Step 1: Understanding the Concept:
Two vectors are perpendicular if their dot product is zero. We will use the properties of scalar triple products, specifically that \( (\vec{a} \times \vec{b}) \cdot \vec{a} = 0 \), and only cross products with the "missing" vector in the dot product return a non-zero scalar triple product \( [\vec{a} \vec{b} \vec{c}] \).
Step 2: Key Formula or Approach:
1. \( \vec{r} \cdot (\vec{a} + \vec{b} + \vec{c}) = 0 \).
2. Solve for \( x \) and \( y \) given non-coplanar vectors (\( [\vec{a} \vec{b} \vec{c}] \neq 0 \)).
Step 3: Detailed Explanation:
Expand the dot product:
\( \vec{r} \cdot \vec{a} + \vec{r} \cdot \vec{b} + \vec{r} \cdot \vec{c} = 0 \).
\( \vec{r} \cdot \vec{a} = \cos y(\vec{b} \times \vec{c} \cdot \vec{a}) = \cos y [\vec{a} \vec{b} \vec{c}] \).
\( \vec{r} \cdot \vec{b} = 2(\vec{c} \times \vec{a} \cdot \vec{b}) = 2 [\vec{a} \vec{b} \vec{c}] \).
\( \vec{r} \cdot \vec{c} = \sin x(\vec{a} \times \vec{b} \cdot \vec{c}) = \sin x [\vec{a} \vec{b} \vec{c}] \).
Summing these up:
\[ (\cos y + 2 + \sin x) [\vec{a} \vec{b} \vec{c}] = 0 \]
Since vectors are non-coplanar, \( [\vec{a} \vec{b} \vec{c}] \neq 0 \).
\[ \sin x + \cos y = -2 \]
The range of both \( \sin \) and \( \cos \) is \( [-1, 1] \).
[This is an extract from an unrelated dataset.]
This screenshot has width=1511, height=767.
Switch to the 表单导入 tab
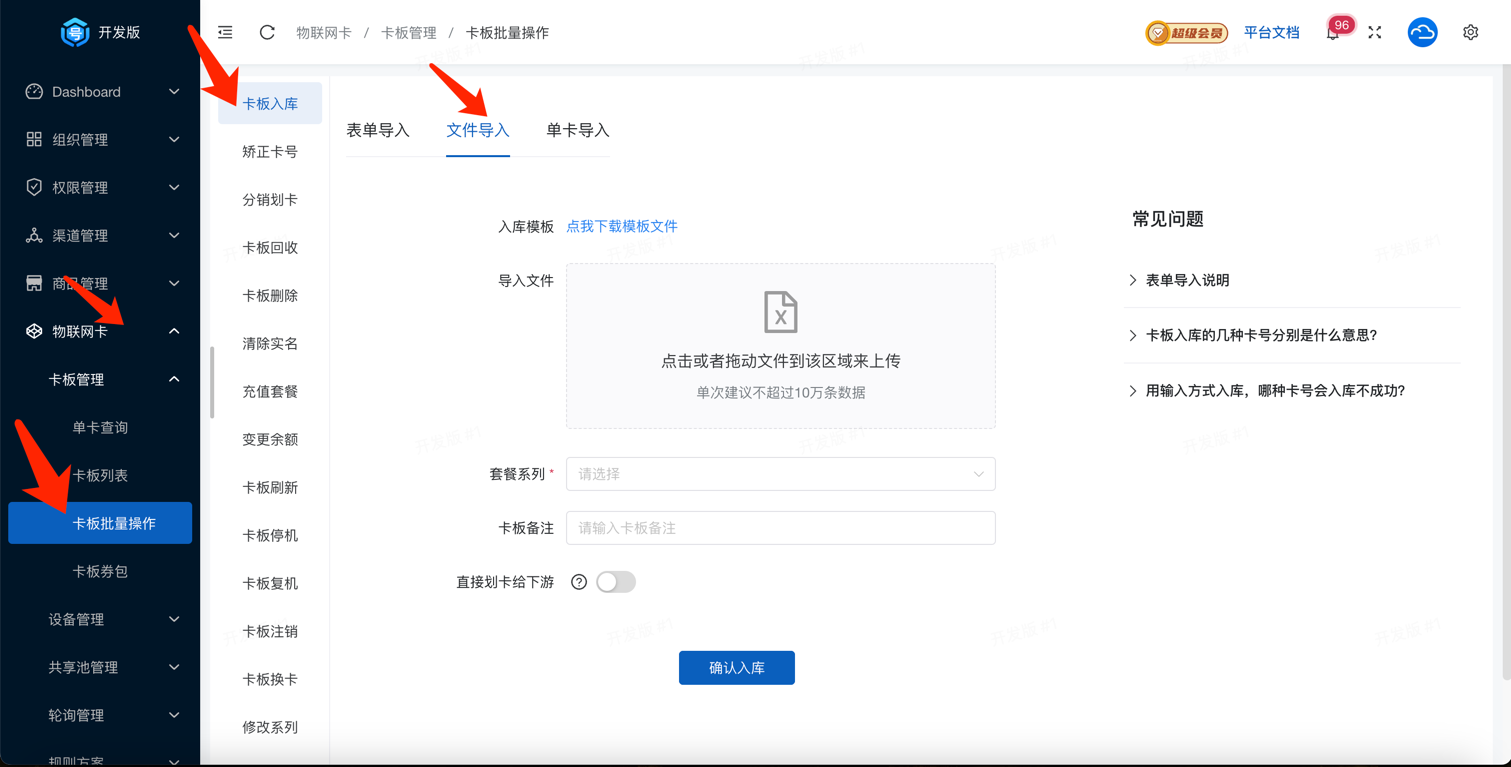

For the sum to be -2, both must be at their minimum value:
\( \sin x = -1 \implies x = 2n\pi - \pi/2 \).
\( \cos y = -1 \implies y = (2m+1)\pi \).
Test for smallest values:
If \( n=0 \), \( x = -\pi/2 \). If \( m=0 \), \( y = \pi \).
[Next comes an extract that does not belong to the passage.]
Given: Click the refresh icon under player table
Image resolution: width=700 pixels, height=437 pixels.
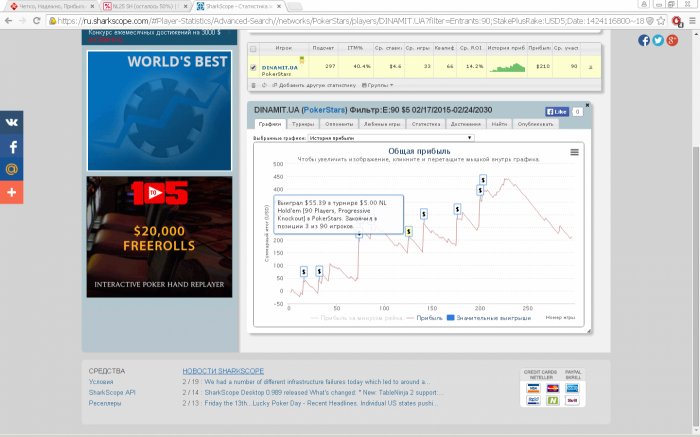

\( x^2 + y^2 = \pi^2/4 + \pi^2 = 5\pi^2 / 4 \). (A) is correct.
If \( n=0 \), \( x = -\pi/2 \). If \( m=1, y = 3\pi \).
\( x^2 + y^2 = \pi^2/4 + 9\pi^2 = 37\pi^2 / 4 \). (C) is correct.
Step 4: Final Answer:
The possible values are \( 5\pi^2/4 \) and \( 37\pi^2/4 \).